От неожиданности Сирота как сидел, так и застыл, откинувшись немного назад, будто призрак встал перед ним, пугающий, грозный.
Бледный, с расширенными глазами, он стал красив и странен, как никогда.
А гость, заметив волнение юноши, ворчливо заговорил:
— Слышь, ты, челядинец Осторожный, Острожский ли, не ведаю, как сказать… За такие шутки на Москве — оба вы на первой осине качались бы! И он, безвинный, с тобою. Да и здеся за негожие речи не похвалят. Убери язык в подполицу, коли во рту ему тесно…
— Ну буде, не бранись! И то зря сболтнул. Вон Митя испужался от слова от глупого. Что ж бы это, коли бы… Молчу, молчу… Дале что?
— А дале — устал я… Отдохнуть бы где, брат Гервасий, у тебя можно ли? Здесь?
— Добро… А ты что же все молчал, Митенька? И не спросил ни о чем.
— Да я слушал… А скажи, отче, проводить тебя можно ли будет, как на Смоленск повернешь?

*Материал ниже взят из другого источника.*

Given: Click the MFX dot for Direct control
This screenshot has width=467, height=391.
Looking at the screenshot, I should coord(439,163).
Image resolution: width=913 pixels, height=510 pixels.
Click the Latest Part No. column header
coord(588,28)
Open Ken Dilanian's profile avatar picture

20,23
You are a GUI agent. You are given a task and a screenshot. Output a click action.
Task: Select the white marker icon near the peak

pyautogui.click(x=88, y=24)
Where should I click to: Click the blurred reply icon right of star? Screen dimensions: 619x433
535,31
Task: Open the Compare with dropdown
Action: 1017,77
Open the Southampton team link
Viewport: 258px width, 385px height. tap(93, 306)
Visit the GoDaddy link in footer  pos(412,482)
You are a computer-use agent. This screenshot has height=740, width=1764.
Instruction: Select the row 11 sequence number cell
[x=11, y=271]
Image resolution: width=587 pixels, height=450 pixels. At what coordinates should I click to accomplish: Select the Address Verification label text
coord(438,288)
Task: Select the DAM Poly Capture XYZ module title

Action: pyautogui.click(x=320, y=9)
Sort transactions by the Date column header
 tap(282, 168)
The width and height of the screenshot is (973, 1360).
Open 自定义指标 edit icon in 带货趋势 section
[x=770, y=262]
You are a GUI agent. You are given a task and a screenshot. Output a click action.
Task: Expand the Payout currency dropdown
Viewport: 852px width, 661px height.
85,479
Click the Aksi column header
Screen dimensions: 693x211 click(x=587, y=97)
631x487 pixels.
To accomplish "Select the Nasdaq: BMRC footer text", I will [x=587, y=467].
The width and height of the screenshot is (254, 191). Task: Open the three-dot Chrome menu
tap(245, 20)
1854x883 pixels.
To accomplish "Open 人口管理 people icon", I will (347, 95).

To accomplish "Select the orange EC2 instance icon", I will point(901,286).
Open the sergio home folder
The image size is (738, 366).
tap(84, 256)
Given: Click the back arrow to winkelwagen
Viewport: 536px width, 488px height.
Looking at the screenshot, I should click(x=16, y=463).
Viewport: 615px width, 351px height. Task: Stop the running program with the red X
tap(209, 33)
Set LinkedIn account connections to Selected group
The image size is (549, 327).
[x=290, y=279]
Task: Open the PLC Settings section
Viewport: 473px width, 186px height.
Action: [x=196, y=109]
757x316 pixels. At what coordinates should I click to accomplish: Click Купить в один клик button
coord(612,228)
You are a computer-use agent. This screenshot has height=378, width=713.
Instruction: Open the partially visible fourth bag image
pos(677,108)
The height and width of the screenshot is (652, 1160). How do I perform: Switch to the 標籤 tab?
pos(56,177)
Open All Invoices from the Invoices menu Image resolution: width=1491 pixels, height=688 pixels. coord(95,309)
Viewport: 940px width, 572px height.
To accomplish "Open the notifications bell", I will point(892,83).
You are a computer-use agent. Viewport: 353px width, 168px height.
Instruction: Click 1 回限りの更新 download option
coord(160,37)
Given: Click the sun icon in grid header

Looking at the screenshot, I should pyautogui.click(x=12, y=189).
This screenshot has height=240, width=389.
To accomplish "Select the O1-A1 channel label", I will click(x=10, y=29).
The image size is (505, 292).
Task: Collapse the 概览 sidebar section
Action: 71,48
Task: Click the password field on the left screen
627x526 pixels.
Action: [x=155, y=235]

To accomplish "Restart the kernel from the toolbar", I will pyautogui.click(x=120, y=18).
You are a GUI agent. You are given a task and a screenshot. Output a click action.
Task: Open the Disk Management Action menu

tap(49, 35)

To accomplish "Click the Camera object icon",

— Что, али по Москве соскучился? Не знаю, подумаю… Тут надо мне вам с Григорием еще слово сказать… Слышь, о вас, об уходе вашем и до царя вести дошли… Как уж, не ведаю. И сам приказывал он: ловить вас обоих… Наговорено на вас, будто чернокнижием займоваться вы надумали. Для того и за рубеж ушли… Так дело ли теперь нос в капкан совать?
— Ого! И до нас милость царская докатилася! Какие мы птицы стали важные, слышь, Митя… Ну, уж ты один Москву проведать сбирайся. Я тебе не подорожник! Слышал? Что молчишь, правда, нынче? Али обещанье Богу дал? Молчальником стал?
— Нет, Гриша… Ладно, я потолкую с тобой, отче, подумаем. А охота была отца Паисия повидать! Как живет святой старец?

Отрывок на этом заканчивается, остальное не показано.